= Page text =
Now, again we have the problem that comparing the text and the table are a bit confusing. Remember, the salient figure from the reported pilot study was that 89% of participants ate 8 oz or more.
This works just fine for the bottomless condition. Here is a SPRITE that is only a little weird, with 84% above 8 oz.
(Note: the most generous assumption is that a few people weren’t hungry, and everyone else was. That’s why we use 0.)
But the control figure, being a lot lower, is a bit of a disaster.
In this, we stuff the closest approximate value (83%) of the n=23 people into categories equal to or above 8 oz.
You don’t even need SPRITE for this one, really. It stands to reason that if you need mean=8.5 & SD=6.1, it is not in any way reasonable to expect the bulk of your values above or equal to 8. Or, if you remember from before, 61% of people eating 18 oz. This is more like, well, 9% (it’s just two people).
The SPRITE is pretty speculative, and you can juke around with this a bit to make it a bit more forgiving, but nothing much changes.
This is certainly less problematic than the problems previously mentioned — pilots are far from 100% reliable, and there isn’t any more data on how the pilot was conducted or how many people were in it. But it certainly isn’t good. We expect pilot studies to at least somewhat describe their later counterparts.
There are other non-SPRITE factors at work here.
- We have not even attempted the unbearably messy task of trying to reproduce the correlations between the actual and estimated consumption. However, compare the estimated bottomless (2 crazy people who thought they ate a whole Warhol catalogue of soup with 29 reasonable values) with the actual bottomless (if anything like the pilot, a few low values and a lot of normally hungry people). Sewing these together seems like it would dictate a surprising amount of people being really, really terrible at soup estimation.
- The paper carefully describes how the diners were laid out in groups of 4, with 2 normal bowls and 2 refillable bowls at each sitting. This is how the table is built! Consequent to that, it is not explained how the cell sizes are n=23 and n=31. These are wildly dissimilar, and neither is divisible by 2. And the overall sample size is n=54 i.e. not divisible by 4. Even if exclusions have been made, the sample sizes contradict the methods as described. Of all the points here, this is also the only one a reviewer could realistically have spotted.

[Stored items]

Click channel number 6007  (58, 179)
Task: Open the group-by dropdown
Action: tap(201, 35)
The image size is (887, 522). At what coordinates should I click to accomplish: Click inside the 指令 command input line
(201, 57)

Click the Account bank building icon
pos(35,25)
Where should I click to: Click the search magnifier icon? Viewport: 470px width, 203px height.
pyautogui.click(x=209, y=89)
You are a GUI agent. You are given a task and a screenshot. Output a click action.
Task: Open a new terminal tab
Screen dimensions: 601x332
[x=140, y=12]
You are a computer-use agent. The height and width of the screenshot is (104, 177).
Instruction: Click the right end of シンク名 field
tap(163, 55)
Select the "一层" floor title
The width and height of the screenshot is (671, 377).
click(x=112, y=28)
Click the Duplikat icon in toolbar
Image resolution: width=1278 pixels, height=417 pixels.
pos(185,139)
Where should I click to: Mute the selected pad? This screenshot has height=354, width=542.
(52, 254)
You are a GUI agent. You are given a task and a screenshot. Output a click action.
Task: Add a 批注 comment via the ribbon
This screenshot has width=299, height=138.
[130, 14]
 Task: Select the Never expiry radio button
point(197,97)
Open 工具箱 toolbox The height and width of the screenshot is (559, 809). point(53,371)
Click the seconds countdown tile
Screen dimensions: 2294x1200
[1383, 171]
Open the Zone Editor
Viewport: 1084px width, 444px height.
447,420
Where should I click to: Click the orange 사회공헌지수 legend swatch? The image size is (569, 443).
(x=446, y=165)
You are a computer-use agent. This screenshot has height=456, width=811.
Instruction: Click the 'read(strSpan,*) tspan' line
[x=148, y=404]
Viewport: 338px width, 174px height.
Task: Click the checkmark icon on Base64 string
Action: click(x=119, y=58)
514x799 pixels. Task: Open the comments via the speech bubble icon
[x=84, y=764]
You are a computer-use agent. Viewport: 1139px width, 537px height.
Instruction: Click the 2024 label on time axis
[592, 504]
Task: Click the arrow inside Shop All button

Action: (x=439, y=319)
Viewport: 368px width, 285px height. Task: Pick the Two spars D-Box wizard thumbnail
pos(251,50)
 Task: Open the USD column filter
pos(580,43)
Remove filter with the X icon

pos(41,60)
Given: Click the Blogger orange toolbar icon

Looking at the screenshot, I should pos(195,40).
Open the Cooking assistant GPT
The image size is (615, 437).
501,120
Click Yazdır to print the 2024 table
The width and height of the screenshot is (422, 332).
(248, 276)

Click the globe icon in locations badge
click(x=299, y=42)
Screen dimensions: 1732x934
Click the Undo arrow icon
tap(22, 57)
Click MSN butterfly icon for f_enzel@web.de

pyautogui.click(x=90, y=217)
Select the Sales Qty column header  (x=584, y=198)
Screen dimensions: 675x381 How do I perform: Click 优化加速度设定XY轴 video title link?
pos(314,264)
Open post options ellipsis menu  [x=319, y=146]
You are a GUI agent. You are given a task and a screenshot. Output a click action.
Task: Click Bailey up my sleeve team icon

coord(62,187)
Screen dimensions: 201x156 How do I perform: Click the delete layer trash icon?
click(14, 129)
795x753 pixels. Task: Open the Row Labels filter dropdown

= Work to be completed =
Copy word for word the portion of the soup-study analysis starting with "This is certainly" and going on through "at work here.".

= Exercise solution =
This is certainly less problematic than the problems previously mentioned — pilots are far from 100% reliable, and there isn’t any more data on how the pilot was conducted or how many people were in it. But it certainly isn’t good. We expect pilot studies to at least somewhat describe their later counterparts.
There are other non-SPRITE factors at work here.